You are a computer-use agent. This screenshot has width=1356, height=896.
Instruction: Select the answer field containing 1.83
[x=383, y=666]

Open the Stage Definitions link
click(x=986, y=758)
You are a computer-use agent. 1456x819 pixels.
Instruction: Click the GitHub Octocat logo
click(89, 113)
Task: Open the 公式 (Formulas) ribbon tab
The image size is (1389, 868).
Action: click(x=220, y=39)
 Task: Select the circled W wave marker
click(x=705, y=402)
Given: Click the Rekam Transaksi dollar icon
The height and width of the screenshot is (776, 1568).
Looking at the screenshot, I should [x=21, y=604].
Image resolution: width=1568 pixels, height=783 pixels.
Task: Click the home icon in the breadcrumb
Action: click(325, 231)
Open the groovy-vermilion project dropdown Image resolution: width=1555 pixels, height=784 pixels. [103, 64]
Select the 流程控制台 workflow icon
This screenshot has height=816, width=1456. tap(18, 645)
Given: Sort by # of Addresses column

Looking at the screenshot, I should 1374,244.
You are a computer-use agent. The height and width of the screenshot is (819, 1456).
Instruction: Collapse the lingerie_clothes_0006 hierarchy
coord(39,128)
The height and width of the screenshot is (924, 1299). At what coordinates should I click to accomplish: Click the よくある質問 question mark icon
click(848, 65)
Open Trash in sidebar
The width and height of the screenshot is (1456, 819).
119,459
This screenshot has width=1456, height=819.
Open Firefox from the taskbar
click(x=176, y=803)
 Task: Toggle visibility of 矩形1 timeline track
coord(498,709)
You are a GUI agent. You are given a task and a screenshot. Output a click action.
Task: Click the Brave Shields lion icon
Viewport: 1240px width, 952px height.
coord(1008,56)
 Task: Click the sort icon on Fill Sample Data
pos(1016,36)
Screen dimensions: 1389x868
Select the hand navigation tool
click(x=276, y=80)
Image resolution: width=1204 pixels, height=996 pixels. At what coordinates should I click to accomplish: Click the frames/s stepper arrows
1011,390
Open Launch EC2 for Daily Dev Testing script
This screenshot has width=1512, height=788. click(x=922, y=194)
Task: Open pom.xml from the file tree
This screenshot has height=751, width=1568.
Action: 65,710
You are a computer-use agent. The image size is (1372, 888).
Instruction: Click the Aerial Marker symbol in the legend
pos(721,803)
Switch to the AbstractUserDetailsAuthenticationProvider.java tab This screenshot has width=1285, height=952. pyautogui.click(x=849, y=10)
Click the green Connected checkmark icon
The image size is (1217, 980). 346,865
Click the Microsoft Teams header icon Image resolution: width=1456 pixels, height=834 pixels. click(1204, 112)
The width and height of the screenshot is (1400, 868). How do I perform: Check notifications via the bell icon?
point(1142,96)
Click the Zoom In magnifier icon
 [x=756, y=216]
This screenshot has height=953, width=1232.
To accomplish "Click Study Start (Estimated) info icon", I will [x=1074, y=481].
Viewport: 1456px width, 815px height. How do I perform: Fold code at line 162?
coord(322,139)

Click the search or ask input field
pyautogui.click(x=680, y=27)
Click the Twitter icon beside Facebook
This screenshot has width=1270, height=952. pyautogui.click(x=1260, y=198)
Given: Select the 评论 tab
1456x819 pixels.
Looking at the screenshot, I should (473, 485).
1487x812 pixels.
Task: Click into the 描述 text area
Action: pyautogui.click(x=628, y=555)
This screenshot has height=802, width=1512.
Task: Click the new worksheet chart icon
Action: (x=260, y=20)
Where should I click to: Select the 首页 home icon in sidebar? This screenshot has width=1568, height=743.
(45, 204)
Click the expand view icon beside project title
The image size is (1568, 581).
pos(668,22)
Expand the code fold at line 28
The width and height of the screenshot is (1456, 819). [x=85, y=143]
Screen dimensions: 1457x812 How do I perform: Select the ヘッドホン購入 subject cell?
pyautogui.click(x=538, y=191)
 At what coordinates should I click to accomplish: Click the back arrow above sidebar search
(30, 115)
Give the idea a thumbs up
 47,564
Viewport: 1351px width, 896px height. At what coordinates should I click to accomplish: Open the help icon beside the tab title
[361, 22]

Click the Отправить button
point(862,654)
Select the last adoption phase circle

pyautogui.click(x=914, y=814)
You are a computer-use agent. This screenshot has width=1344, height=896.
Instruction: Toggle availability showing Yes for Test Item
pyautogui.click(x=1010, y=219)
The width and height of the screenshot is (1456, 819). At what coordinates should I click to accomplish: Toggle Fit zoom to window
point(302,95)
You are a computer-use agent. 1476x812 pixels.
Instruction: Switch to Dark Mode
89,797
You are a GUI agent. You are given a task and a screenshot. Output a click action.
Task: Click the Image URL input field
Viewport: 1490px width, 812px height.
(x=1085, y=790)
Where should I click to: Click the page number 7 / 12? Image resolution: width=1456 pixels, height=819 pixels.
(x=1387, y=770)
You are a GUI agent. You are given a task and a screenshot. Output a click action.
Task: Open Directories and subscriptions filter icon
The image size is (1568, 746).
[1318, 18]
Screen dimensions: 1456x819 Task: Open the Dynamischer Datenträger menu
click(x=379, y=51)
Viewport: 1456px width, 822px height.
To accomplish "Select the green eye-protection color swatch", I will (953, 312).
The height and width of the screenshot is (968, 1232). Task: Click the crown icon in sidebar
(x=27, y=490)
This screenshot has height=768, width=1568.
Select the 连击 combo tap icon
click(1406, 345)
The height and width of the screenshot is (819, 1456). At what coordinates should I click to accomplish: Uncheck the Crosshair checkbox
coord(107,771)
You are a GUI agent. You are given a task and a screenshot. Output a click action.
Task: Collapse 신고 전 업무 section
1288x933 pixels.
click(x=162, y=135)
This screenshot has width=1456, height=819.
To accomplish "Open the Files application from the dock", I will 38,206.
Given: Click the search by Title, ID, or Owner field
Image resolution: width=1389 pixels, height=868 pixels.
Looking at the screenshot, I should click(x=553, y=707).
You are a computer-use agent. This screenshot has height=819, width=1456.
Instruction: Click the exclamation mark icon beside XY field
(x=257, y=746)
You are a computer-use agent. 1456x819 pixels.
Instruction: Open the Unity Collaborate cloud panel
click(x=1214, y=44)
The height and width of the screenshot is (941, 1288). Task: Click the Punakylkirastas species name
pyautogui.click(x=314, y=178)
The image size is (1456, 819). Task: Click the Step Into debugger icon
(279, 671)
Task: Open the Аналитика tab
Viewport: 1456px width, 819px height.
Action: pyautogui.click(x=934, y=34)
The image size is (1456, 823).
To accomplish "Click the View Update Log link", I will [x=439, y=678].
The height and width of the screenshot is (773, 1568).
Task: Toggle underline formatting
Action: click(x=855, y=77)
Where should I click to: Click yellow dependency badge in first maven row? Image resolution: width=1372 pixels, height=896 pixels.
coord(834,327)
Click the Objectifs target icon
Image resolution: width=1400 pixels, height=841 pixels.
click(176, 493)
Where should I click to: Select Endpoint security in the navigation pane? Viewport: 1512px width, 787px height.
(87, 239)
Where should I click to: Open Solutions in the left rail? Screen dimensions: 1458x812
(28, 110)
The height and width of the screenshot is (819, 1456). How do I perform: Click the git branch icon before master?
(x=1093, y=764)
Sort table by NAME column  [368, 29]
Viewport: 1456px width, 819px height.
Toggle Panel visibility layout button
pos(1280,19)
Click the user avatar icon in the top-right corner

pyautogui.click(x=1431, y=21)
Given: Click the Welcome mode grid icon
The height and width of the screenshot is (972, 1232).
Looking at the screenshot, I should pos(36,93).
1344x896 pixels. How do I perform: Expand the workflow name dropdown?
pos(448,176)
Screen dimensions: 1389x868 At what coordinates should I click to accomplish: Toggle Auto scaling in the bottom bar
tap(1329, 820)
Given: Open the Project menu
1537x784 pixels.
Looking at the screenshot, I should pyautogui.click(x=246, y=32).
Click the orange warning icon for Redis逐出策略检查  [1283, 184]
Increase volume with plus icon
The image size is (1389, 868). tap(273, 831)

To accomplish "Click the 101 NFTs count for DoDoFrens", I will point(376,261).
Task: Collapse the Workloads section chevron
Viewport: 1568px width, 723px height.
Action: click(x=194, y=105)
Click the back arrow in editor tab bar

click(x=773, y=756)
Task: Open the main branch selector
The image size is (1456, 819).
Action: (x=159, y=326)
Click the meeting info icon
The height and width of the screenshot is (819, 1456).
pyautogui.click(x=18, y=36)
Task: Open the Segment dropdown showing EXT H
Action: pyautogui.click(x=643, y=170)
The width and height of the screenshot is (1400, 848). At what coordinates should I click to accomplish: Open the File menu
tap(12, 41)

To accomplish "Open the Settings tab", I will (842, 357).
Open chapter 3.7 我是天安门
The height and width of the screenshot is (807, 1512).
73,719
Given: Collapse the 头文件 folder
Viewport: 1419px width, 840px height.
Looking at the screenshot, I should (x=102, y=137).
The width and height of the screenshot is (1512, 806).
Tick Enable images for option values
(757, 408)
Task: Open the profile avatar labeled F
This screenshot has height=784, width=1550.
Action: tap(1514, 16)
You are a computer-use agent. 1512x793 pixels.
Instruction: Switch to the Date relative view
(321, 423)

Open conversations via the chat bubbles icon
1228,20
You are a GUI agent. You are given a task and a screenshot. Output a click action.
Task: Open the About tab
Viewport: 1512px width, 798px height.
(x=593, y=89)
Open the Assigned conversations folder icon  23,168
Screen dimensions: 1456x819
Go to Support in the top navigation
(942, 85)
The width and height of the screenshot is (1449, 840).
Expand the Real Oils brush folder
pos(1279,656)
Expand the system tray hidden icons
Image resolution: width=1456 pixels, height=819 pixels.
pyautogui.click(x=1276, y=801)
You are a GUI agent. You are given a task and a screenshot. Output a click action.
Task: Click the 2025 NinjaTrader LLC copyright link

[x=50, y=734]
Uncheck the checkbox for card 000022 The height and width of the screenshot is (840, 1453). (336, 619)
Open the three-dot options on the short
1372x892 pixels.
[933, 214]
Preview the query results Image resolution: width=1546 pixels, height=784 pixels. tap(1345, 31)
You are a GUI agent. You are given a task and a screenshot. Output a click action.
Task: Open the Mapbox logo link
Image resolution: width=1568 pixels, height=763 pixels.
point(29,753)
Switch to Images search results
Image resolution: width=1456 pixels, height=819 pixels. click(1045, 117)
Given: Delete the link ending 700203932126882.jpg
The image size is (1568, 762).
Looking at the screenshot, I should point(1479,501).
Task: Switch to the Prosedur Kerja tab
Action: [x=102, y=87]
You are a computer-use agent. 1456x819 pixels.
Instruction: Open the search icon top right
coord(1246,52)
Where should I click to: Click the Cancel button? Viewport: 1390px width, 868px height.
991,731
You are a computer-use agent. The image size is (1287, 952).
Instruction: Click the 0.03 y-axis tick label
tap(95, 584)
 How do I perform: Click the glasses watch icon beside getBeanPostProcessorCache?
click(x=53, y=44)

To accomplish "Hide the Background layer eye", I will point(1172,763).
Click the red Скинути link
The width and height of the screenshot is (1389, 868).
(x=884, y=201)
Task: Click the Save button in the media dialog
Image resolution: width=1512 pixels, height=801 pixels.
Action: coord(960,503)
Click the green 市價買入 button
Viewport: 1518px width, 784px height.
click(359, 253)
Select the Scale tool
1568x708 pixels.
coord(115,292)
:::::
PROBLEM DESCRIPTION
Take the word "section" and find each line of the material that contains it. Copy those lines.

EXERCISE SOLUTION
Task: Collapse 신고 전 업무 section
Task: Collapse the Workloads section chevron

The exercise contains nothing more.